══ DATA
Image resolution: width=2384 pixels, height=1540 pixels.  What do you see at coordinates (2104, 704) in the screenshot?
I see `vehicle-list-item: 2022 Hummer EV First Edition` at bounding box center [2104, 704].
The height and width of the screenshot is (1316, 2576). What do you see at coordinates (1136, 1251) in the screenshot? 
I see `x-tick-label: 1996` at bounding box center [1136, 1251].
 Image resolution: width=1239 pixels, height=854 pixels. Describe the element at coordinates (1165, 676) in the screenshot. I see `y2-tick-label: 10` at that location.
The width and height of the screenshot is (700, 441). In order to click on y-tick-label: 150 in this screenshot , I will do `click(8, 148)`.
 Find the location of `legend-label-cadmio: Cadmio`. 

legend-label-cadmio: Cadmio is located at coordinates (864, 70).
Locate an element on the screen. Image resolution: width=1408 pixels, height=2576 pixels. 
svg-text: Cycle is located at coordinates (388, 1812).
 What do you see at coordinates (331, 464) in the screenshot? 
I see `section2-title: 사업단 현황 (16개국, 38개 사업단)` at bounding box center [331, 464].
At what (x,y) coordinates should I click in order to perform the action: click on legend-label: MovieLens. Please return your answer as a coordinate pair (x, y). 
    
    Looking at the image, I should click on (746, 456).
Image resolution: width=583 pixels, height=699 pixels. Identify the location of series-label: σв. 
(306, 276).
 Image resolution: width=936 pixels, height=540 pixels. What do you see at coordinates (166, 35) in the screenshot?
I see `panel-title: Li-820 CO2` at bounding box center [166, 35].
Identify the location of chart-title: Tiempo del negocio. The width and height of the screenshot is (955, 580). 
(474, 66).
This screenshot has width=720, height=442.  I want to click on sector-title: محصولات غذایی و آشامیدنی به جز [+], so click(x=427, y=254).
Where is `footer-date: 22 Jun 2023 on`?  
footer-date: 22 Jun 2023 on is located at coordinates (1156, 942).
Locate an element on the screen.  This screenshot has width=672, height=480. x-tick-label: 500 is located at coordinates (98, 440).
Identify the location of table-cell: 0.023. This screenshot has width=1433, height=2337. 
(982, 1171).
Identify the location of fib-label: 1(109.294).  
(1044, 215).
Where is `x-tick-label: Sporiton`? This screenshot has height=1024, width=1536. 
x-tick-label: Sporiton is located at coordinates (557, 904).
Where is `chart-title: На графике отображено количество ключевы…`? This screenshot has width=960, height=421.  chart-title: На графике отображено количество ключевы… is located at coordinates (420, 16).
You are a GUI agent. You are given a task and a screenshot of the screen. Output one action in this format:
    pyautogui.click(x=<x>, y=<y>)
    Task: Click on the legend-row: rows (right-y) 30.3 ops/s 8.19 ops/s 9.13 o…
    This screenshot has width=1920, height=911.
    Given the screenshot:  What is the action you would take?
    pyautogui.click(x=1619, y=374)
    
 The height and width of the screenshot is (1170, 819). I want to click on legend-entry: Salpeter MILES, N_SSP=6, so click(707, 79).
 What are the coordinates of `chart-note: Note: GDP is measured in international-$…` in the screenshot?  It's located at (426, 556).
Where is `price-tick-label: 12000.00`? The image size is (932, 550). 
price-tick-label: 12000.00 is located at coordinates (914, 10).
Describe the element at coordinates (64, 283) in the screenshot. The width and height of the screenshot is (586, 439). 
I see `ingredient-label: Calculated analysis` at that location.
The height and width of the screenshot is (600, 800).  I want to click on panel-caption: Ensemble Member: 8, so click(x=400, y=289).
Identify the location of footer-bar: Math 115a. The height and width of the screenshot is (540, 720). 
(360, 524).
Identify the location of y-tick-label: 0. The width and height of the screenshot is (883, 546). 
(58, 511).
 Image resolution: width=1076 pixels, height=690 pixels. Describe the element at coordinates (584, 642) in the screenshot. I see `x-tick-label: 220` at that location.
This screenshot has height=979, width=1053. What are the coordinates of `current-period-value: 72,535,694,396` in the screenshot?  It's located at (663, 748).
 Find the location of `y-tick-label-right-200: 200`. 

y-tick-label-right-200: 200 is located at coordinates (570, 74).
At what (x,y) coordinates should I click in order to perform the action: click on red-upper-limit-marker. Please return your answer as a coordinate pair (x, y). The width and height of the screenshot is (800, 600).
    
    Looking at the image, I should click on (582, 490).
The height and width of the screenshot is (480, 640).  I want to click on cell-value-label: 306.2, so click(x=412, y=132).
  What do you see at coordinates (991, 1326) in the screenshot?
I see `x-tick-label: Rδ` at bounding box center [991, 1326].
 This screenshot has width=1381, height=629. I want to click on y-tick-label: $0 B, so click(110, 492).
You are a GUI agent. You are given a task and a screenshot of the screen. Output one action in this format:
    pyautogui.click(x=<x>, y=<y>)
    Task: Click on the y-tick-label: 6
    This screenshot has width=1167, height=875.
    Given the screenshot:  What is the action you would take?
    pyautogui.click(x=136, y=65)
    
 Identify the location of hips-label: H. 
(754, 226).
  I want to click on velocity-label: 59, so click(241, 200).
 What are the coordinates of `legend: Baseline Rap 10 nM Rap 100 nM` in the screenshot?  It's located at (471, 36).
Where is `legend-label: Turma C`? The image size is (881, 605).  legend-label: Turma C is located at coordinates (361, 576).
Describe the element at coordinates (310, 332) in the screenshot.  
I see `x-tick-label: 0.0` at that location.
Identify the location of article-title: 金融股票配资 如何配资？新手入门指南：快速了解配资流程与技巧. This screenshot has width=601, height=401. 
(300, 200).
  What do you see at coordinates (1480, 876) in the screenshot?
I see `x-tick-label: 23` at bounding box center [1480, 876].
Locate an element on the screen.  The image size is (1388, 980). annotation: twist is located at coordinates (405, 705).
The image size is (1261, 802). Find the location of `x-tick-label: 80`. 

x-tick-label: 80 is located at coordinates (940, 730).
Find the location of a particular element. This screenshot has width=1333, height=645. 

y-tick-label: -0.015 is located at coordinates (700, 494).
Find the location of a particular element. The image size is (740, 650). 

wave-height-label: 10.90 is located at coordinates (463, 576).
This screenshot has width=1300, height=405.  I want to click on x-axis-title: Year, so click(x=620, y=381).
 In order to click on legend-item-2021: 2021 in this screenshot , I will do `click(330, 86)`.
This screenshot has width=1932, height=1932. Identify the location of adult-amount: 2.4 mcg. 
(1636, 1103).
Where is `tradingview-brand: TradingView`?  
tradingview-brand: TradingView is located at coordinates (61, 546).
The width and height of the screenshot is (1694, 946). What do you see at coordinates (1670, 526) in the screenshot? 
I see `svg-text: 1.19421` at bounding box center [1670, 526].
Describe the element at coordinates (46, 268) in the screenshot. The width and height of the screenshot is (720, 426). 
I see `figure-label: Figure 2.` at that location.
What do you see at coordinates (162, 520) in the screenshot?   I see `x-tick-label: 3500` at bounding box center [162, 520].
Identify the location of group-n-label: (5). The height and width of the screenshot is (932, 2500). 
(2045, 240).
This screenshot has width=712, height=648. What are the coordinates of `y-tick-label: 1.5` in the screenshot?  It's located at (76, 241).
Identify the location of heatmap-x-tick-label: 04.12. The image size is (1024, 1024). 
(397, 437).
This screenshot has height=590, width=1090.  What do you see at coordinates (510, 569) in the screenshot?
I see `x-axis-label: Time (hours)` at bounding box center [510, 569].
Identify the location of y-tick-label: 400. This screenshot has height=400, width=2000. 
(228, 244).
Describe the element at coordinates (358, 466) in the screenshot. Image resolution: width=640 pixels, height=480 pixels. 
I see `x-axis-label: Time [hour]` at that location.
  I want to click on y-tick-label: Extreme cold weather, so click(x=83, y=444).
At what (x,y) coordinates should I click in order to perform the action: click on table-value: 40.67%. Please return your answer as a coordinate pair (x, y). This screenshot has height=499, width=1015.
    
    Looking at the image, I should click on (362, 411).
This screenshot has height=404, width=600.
════
Retype all of the data above exactly as it appears, line for line.

* [RESULT]
Image resolution: width=2384 pixels, height=1540 pixels.  What do you see at coordinates (2104, 704) in the screenshot?
I see `vehicle-list-item: 2022 Hummer EV First Edition` at bounding box center [2104, 704].
The height and width of the screenshot is (1316, 2576). What do you see at coordinates (1136, 1251) in the screenshot? 
I see `x-tick-label: 1996` at bounding box center [1136, 1251].
 Image resolution: width=1239 pixels, height=854 pixels. Describe the element at coordinates (1165, 676) in the screenshot. I see `y2-tick-label: 10` at that location.
The width and height of the screenshot is (700, 441). In order to click on y-tick-label: 150 in this screenshot , I will do `click(8, 148)`.
 Find the location of `legend-label-cadmio: Cadmio`. 

legend-label-cadmio: Cadmio is located at coordinates (864, 70).
Locate an element on the screen. Image resolution: width=1408 pixels, height=2576 pixels. 
svg-text: Cycle is located at coordinates (388, 1812).
 What do you see at coordinates (331, 464) in the screenshot? 
I see `section2-title: 사업단 현황 (16개국, 38개 사업단)` at bounding box center [331, 464].
At what (x,y) coordinates should I click in order to perform the action: click on legend-label: MovieLens. Please return your answer as a coordinate pair (x, y). 
    
    Looking at the image, I should click on (746, 456).
Image resolution: width=583 pixels, height=699 pixels. Identify the location of series-label: σв. 
(306, 276).
 Image resolution: width=936 pixels, height=540 pixels. What do you see at coordinates (166, 35) in the screenshot?
I see `panel-title: Li-820 CO2` at bounding box center [166, 35].
Identify the location of chart-title: Tiempo del negocio. The width and height of the screenshot is (955, 580). 
(474, 66).
This screenshot has width=720, height=442.  I want to click on sector-title: محصولات غذایی و آشامیدنی به جز [+], so click(x=427, y=254).
Where is `footer-date: 22 Jun 2023 on`?  
footer-date: 22 Jun 2023 on is located at coordinates (1156, 942).
Locate an element on the screen.  This screenshot has width=672, height=480. x-tick-label: 500 is located at coordinates (98, 440).
Identify the location of table-cell: 0.023. This screenshot has width=1433, height=2337. 
(982, 1171).
Identify the location of fib-label: 1(109.294).  
(1044, 215).
Where is `x-tick-label: Sporiton`? This screenshot has height=1024, width=1536. 
x-tick-label: Sporiton is located at coordinates (557, 904).
Where is `chart-title: На графике отображено количество ключевы…`? This screenshot has width=960, height=421.  chart-title: На графике отображено количество ключевы… is located at coordinates (420, 16).
You are a GUI agent. You are given a task and a screenshot of the screen. Output one action in this format:
    pyautogui.click(x=<x>, y=<y>)
    Task: Click on the legend-row: rows (right-y) 30.3 ops/s 8.19 ops/s 9.13 o…
    This screenshot has width=1920, height=911.
    Given the screenshot:  What is the action you would take?
    pyautogui.click(x=1619, y=374)
    
 The height and width of the screenshot is (1170, 819). I want to click on legend-entry: Salpeter MILES, N_SSP=6, so click(707, 79).
 What are the coordinates of `chart-note: Note: GDP is measured in international-$…` in the screenshot?  It's located at (426, 556).
Where is `price-tick-label: 12000.00`? The image size is (932, 550). 
price-tick-label: 12000.00 is located at coordinates (914, 10).
Describe the element at coordinates (64, 283) in the screenshot. The width and height of the screenshot is (586, 439). 
I see `ingredient-label: Calculated analysis` at that location.
The height and width of the screenshot is (600, 800).  I want to click on panel-caption: Ensemble Member: 8, so click(x=400, y=289).
Identify the location of footer-bar: Math 115a. The height and width of the screenshot is (540, 720). 
(360, 524).
Identify the location of y-tick-label: 0. The width and height of the screenshot is (883, 546). 
(58, 511).
 Image resolution: width=1076 pixels, height=690 pixels. Describe the element at coordinates (584, 642) in the screenshot. I see `x-tick-label: 220` at that location.
This screenshot has height=979, width=1053. What are the coordinates of `current-period-value: 72,535,694,396` in the screenshot?  It's located at (663, 748).
 Find the location of `y-tick-label-right-200: 200`. 

y-tick-label-right-200: 200 is located at coordinates (570, 74).
At what (x,y) coordinates should I click in order to perform the action: click on red-upper-limit-marker. Please return your answer as a coordinate pair (x, y). The width and height of the screenshot is (800, 600).
    
    Looking at the image, I should click on (582, 490).
The height and width of the screenshot is (480, 640).  I want to click on cell-value-label: 306.2, so click(x=412, y=132).
  What do you see at coordinates (991, 1326) in the screenshot?
I see `x-tick-label: Rδ` at bounding box center [991, 1326].
 This screenshot has width=1381, height=629. I want to click on y-tick-label: $0 B, so click(110, 492).
You are a GUI agent. You are given a task and a screenshot of the screen. Output one action in this format:
    pyautogui.click(x=<x>, y=<y>)
    Task: Click on the y-tick-label: 6
    This screenshot has width=1167, height=875.
    Given the screenshot:  What is the action you would take?
    pyautogui.click(x=136, y=65)
    
 Identify the location of hips-label: H. 
(754, 226).
  I want to click on velocity-label: 59, so click(241, 200).
 What are the coordinates of `legend: Baseline Rap 10 nM Rap 100 nM` in the screenshot?  It's located at (471, 36).
Where is `legend-label: Turma C`? The image size is (881, 605).  legend-label: Turma C is located at coordinates (361, 576).
Describe the element at coordinates (310, 332) in the screenshot.  
I see `x-tick-label: 0.0` at that location.
Identify the location of article-title: 金融股票配资 如何配资？新手入门指南：快速了解配资流程与技巧. This screenshot has width=601, height=401. 
(300, 200).
  What do you see at coordinates (1480, 876) in the screenshot?
I see `x-tick-label: 23` at bounding box center [1480, 876].
Locate an element on the screen.  The image size is (1388, 980). annotation: twist is located at coordinates (405, 705).
The image size is (1261, 802). Find the location of `x-tick-label: 80`. 

x-tick-label: 80 is located at coordinates (940, 730).
Find the location of a particular element. This screenshot has width=1333, height=645. 

y-tick-label: -0.015 is located at coordinates (700, 494).
Find the location of a particular element. The image size is (740, 650). 

wave-height-label: 10.90 is located at coordinates (463, 576).
This screenshot has width=1300, height=405.  I want to click on x-axis-title: Year, so click(x=620, y=381).
 In order to click on legend-item-2021: 2021 in this screenshot , I will do `click(330, 86)`.
This screenshot has width=1932, height=1932. Identify the location of adult-amount: 2.4 mcg. 
(1636, 1103).
Where is `tradingview-brand: TradingView`?  
tradingview-brand: TradingView is located at coordinates (61, 546).
The width and height of the screenshot is (1694, 946). What do you see at coordinates (1670, 526) in the screenshot? 
I see `svg-text: 1.19421` at bounding box center [1670, 526].
Describe the element at coordinates (46, 268) in the screenshot. The width and height of the screenshot is (720, 426). 
I see `figure-label: Figure 2.` at that location.
What do you see at coordinates (162, 520) in the screenshot?   I see `x-tick-label: 3500` at bounding box center [162, 520].
Identify the location of group-n-label: (5). The height and width of the screenshot is (932, 2500). 
(2045, 240).
This screenshot has width=712, height=648. What are the coordinates of `y-tick-label: 1.5` in the screenshot?  It's located at (76, 241).
Identify the location of heatmap-x-tick-label: 04.12. The image size is (1024, 1024). 
(397, 437).
This screenshot has height=590, width=1090.  What do you see at coordinates (510, 569) in the screenshot?
I see `x-axis-label: Time (hours)` at bounding box center [510, 569].
Identify the location of y-tick-label: 400. This screenshot has height=400, width=2000. 
(228, 244).
Describe the element at coordinates (358, 466) in the screenshot. Image resolution: width=640 pixels, height=480 pixels. 
I see `x-axis-label: Time [hour]` at that location.
  I want to click on y-tick-label: Extreme cold weather, so click(x=83, y=444).
At what (x,y) coordinates should I click in order to perform the action: click on table-value: 40.67%. Please return your answer as a coordinate pair (x, y). This screenshot has height=499, width=1015.
    
    Looking at the image, I should click on (362, 411).
This screenshot has height=404, width=600.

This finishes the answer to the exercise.